HENRY LE GALLOIS ROY (7 May 1875 – 20 September 1953)

This week marks one hundred and forty-five years since the birth of “The Old Lion” Canon Henry L. Roy, cleric, chess organizer, and President Emeritus of the C.F.C. He is largely forgotten now, but when Yanofsky wrote his 100 Years of Chess in Canada in 1967 he regarded Roy as one of the four most important organizers of the previous thirty years (the others being Bernard Freedman, Dan MacAdam, and John Prentice).

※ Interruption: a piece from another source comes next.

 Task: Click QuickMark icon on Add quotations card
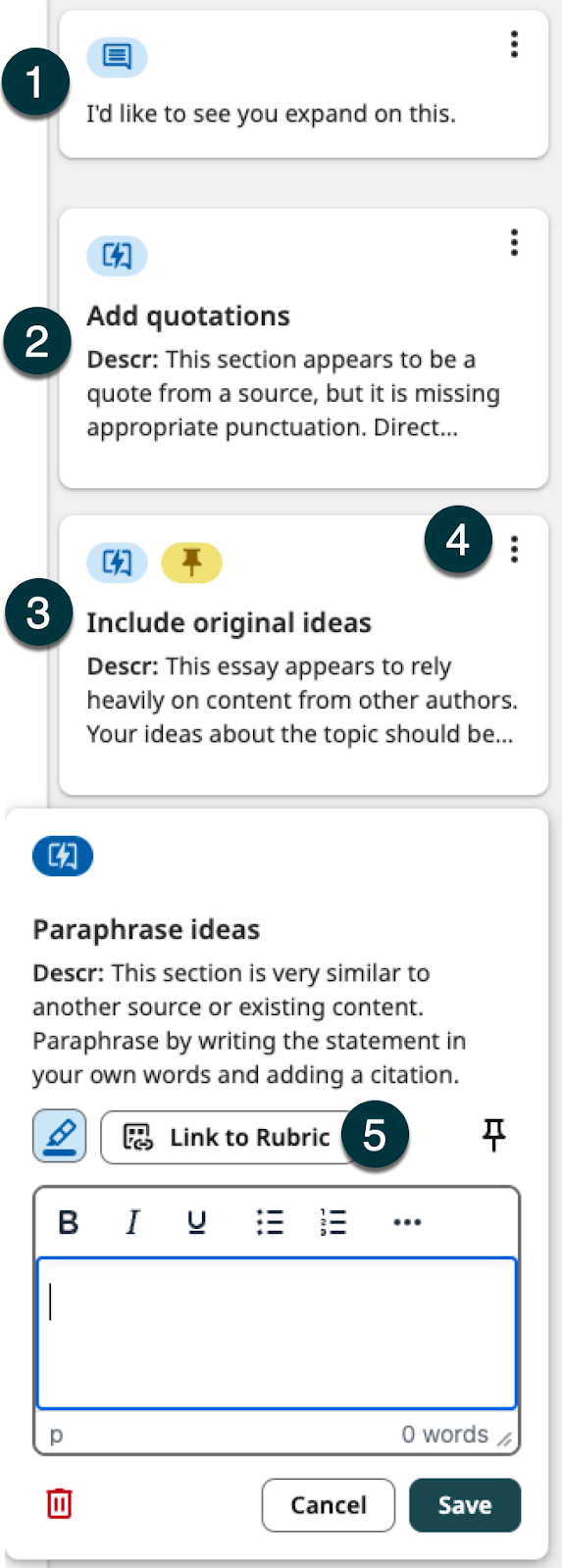(x=117, y=256)
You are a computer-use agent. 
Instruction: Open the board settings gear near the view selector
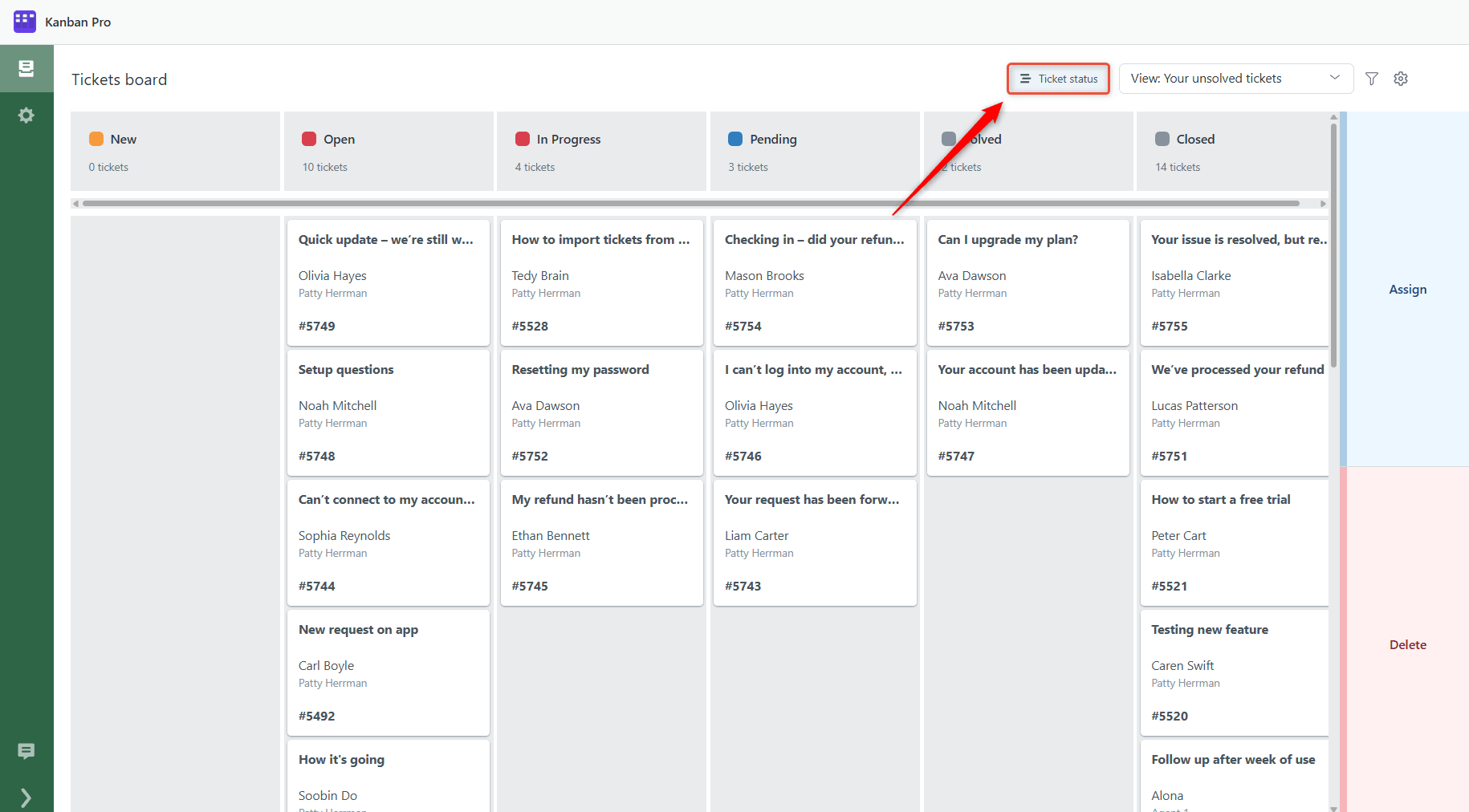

Roy’s father was the Reverend Josiah Jesse Roy, later minister of St. George’s Church, Winnipeg, a descendent of the Abraham Martin upon whose land the Battle of the Plains of Abraham took place. Henry Roy graduated from the University of Manitoba with a silver medal in 1894, then studied at Wycliffe College in Toronto for five years. He was Assistant Rector at Christ Church Cathedral, Vancouver (1901-1905) and Rural Dean of Turtle Mountain (Manitoba, 1908-1913) before serving as Assistant General Missioner for the Diocese of Rupert’s Land. In 1928 Roy was named an Honorary Canon at the Pro-Cathedral of St. Matthew in Brandon, Manitoba. According

to Yanofsky, Roy did not get involved in chess organization until 1936, when he was already sixtyone years old. Describing himself as a “run of the mine” player, Roy noted: “By learning chess, you have a spare-time filler until you’re ready for the grave. You might be an athlete, but you’re a has been at thirty – in chess there is no limit.” Early in 1947 Roy moved to Vancouver where he became involved with the B.C.C.F.; he passed away after returning from his last Annual Meeting in Winnipeg 1953, having just completed his final term as C.F.C. president.

At the end of his life, “at our request and under pressure,” Roy wrote a summation of his accomplishments in chess, duly published in the January 1952 issue of Canadian Chess Chat. Here it is:

“Born May 7, 1875, about thirty miles south of Montreal, of French parents, was unable to speak a word of English until eleven years old. Learned the moves of chess from my stepmother, who had bought a set to keep me out of mischief. Never had any particular hobby, but played almost every outdoor game in vogue at the end of the last century. Received a university degree at nineteen years of age, with medal and scholarship. Never aspired to become a chess expert (a-la-B.F. classification) but did try my hand, with indifferent success, at organizing chess in local, provincial and national fields. Acted as president, for eight years, of the Winnipeg Chess Club [1936-1944], six years of the Manitoba Chess Association [1938-1945], two years secretary of the Winnipeg Jewish C.C. and two years the British Columbia Chess Federation [1948-1950]. President Chess Federation of Canada five years [1941-1945, 1952-1953]. And am now acting as membership secretary of the B.C.C.F. in looking after and boosting the “capitation system,” the best method that I know of for obtaining sufficient funds to run any kind of chess organization. We have in B.C.C.F. a revenue each year, from this source alone, of approximately $100.00, which meets all our current needs with some to spare!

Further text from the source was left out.